Docling's value is that it hides format-specific parsing behind one converter and one output schema, so the rest of a RAG pipeline can be written against a single tree shape. Three ideas drive the lesson:

  1. One configured converter, many formats. A DocumentConverter is initialized once with a format_options map that wires a pipeline (OCR settings, table-structure mode, image scale) to each InputFormat. The same instance then handles PDF, DOCX, HTML, PPTX, and image inputs without per-call branching in caller code.
  2. Batch processing with isolated failures. convert_all(..., raises_on_error=False) yields a ConversionResult per input, letting a malformed PDF surface as ConversionStatus.FAILURE while the rest of the batch keeps running — essential when ingesting heterogeneous document corpora at scale.
  3. A uniform tree with provenance. Every successful extraction produces a DoclingDocument whose iterate_items() walk yields typed nodes (TextItem, SectionHeaderItem, TableItem, PictureItem) with prov metadata. Downstream chunkers and retrievers consume one shape, and the provenance lets answers cite the exact page and bounding box they came from.
Loading diagram...

Code Walkthrough

This walkthrough covers two stages of the pipeline back-to-back. The first stage builds a configured DocumentConverter and runs a mixed-format batch through it; the second stage navigates the resulting DoclingDocument tree and normalizes heading hierarchies so downstream chunkers see consistent structure regardless of source format.

Configuring and Running the Converter

The converter takes per-format pipeline options that control OCR, table detection, and image resolution, then exposes convert_all() for batch processing.
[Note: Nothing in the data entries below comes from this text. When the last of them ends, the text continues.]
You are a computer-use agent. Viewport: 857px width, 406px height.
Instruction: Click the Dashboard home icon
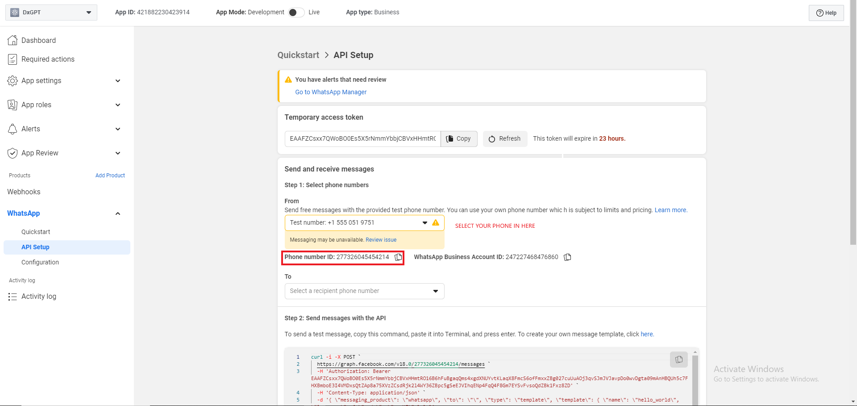(x=12, y=40)
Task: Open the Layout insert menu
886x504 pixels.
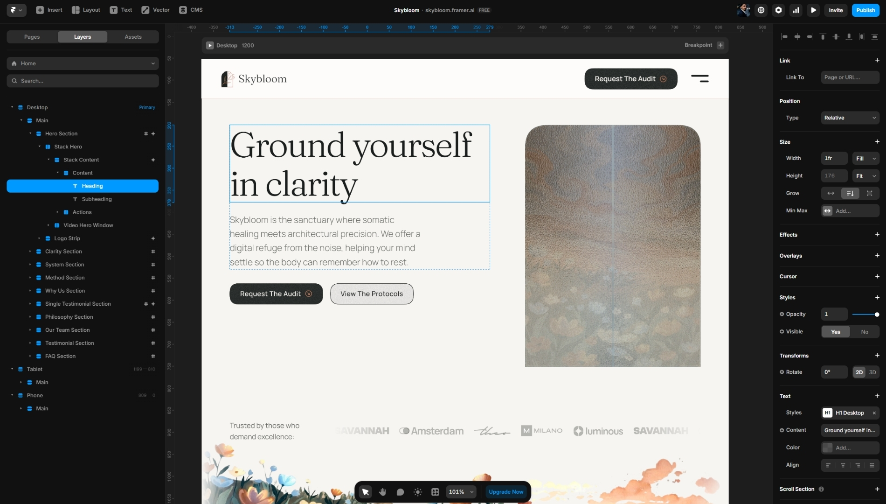Action: pos(85,10)
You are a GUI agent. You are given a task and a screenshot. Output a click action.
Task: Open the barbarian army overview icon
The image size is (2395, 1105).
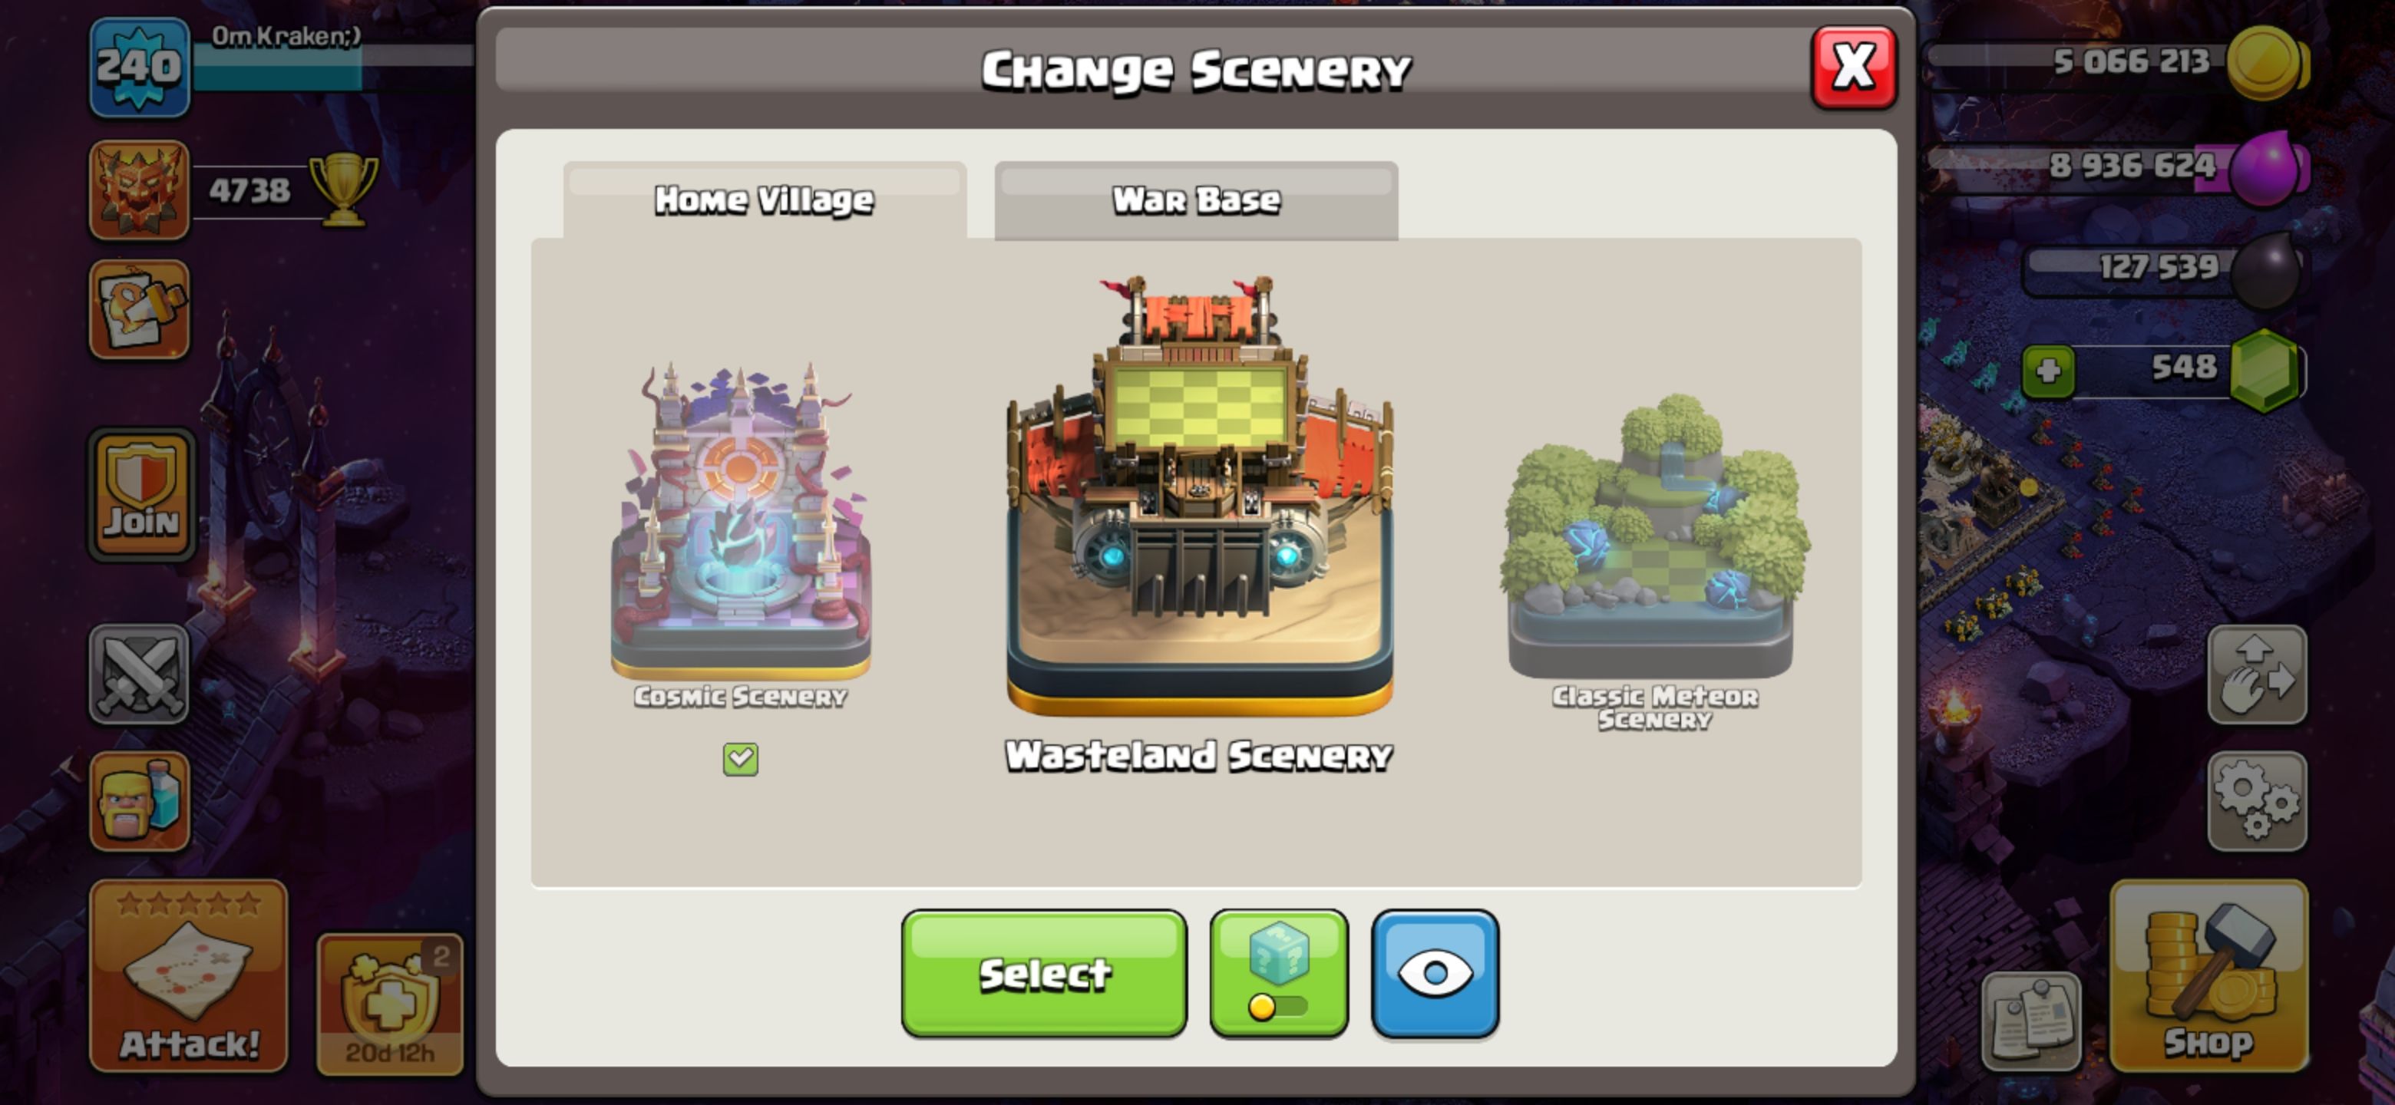(x=139, y=800)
The snippet below configures PDF extraction for both born-digital and scanned inputs and runs it over a directory of PDFs, handling individual failures without aborting the batch:

Code snippetpython
1from pathlib import Path 2from docling.document_converter import DocumentConverter, PdfFormatOption 3from docling.datamodel.pipeline_options import ( 4 PdfPipelineOptions, 5 EasyOcrOptions, 6 TableFormerMode, 7) 8from docling.datamodel.base_models import InputFormat, ConversionStatus 9 10ocr_options = EasyOcrOptions( 11 lang=["en"], 12 force_full_page_ocr=False, 13) 14 15pipeline_options = PdfPipelineOptions( 16 do_ocr=True, 17 ocr_options=ocr_options, 18 do_table_structure=True, 19 table_structure_options={"mode": TableFormerMode.ACCURATE}, 20 images_scale=2.0, 21) 22 23converter = DocumentConverter( 24 format_options={ 25 InputFormat.PDF: PdfFormatOption(pipeline_options=pipeline_options), 26 } 27) 28 29pdf_files = list(Path("/data/incoming/").glob("**/*.pdf")) 30results = converter.convert_all(pdf_files, raises_on_error=False) 31 32for result in results: 33 if result.status == ConversionStatus.SUCCESS: 34 doc = result.document 35 markdown = doc.export_to_markdown() 36 print(f"Processed {result.input.file}: {len(doc.pages)} pages") 37 elif result.status == ConversionStatus.PARTIAL_SUCCESS: 38 print(f"Partial: {result.input.file} - {len(result.errors)} errors") 39 else: 40 print(f"Failed: {result.input.file} - {result.errors}")
  • EasyOcrOptions(force_full_page_ocr=False) runs OCR only on pages lacking an extractable text layer, so born-digital PDFs skip the OCR penalty entirely while scanned pages still get processed.
  • PdfPipelineOptions enables OCR, table-structure detection using TableFormer in accurate mode, and 2× image resolution scaling. Higher images_scale values improve OCR fidelity on small text but increase memory consumption and per-page processing time.
  • The format_options dict maps input formats to format-specific pipelines. Add InputFormat.DOCX or InputFormat.HTML entries with their own options to extend the same converter instance to other inputs.
  • convert_all(..., raises_on_error=False) yields a ConversionResult per document and isolates failures so one malformed PDF does not abort the batch. Branch on ConversionStatus.{SUCCESS, PARTIAL_SUCCESS} to distinguish clean extractions from partial ones, and call export_to_markdown() to serialize the document tree with heading levels, table formatting, and figure references preserved.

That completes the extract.